What the task asks:
Copy out word for word the lines below, starting with the line that contains "Click checkmark icon" and going on through the last line of the entries.

Data for processing:
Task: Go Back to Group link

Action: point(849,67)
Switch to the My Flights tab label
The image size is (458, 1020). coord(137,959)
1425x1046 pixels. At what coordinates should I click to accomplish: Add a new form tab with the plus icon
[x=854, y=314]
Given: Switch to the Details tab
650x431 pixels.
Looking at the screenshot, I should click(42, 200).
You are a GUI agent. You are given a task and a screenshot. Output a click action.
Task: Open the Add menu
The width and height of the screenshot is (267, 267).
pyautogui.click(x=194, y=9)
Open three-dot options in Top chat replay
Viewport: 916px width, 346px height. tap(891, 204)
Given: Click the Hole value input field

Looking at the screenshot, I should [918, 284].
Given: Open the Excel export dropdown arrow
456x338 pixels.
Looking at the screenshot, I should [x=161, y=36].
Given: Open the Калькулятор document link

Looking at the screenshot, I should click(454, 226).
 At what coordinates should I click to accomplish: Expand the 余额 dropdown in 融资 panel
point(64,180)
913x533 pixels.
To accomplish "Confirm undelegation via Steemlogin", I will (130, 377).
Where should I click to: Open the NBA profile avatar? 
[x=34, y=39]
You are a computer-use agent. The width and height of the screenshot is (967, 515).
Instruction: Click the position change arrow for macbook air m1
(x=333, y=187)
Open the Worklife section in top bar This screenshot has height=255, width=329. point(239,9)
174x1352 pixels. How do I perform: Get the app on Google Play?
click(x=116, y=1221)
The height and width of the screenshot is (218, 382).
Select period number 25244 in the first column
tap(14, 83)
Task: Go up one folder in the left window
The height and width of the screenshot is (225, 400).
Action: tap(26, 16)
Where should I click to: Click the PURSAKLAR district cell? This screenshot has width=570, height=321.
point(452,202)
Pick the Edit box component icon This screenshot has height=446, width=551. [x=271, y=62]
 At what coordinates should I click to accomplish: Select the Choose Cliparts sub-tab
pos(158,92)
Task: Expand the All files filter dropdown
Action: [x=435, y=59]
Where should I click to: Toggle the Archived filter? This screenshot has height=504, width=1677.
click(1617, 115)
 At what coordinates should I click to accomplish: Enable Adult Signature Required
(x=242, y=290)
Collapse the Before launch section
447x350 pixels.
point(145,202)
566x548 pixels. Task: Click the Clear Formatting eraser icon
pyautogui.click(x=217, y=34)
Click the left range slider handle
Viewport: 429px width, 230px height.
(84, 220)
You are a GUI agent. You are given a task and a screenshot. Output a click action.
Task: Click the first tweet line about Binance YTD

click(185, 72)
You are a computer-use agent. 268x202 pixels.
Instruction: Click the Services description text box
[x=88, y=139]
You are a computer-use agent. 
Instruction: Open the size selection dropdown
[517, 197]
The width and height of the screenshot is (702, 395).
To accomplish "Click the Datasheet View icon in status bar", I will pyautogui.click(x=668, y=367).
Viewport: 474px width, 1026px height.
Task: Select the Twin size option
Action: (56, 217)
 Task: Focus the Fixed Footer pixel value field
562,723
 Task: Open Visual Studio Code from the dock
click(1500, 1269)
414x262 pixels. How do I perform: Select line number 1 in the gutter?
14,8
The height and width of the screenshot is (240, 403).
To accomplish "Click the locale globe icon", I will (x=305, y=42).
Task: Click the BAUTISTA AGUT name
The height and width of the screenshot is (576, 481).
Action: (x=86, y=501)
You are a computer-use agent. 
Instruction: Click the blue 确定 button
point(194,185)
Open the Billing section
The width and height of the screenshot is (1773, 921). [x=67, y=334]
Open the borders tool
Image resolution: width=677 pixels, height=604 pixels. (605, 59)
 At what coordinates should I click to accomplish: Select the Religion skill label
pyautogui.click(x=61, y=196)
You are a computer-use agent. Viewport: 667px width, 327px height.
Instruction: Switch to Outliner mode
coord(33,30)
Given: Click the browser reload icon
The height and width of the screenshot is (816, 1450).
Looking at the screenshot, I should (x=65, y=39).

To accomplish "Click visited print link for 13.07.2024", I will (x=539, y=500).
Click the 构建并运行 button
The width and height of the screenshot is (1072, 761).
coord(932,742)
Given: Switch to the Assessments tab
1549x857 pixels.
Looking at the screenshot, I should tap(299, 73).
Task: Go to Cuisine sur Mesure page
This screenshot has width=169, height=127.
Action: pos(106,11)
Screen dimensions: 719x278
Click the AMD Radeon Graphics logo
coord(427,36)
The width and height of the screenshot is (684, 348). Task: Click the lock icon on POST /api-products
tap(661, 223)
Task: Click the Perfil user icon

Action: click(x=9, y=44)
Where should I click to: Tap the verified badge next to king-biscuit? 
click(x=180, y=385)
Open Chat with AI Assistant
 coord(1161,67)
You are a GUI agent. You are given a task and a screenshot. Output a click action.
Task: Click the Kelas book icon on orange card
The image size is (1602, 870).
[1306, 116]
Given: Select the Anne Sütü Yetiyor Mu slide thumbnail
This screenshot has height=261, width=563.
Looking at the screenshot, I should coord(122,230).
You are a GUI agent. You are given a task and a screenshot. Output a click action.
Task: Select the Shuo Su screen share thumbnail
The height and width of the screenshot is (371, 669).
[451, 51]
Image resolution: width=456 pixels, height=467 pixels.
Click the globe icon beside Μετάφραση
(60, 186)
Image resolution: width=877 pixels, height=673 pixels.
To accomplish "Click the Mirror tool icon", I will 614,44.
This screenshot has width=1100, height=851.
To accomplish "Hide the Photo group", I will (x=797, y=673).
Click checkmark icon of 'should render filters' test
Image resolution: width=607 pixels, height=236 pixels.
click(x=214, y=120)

Response for this exercise:
Click checkmark icon of 'should render filters' test
Image resolution: width=607 pixels, height=236 pixels.
click(x=214, y=120)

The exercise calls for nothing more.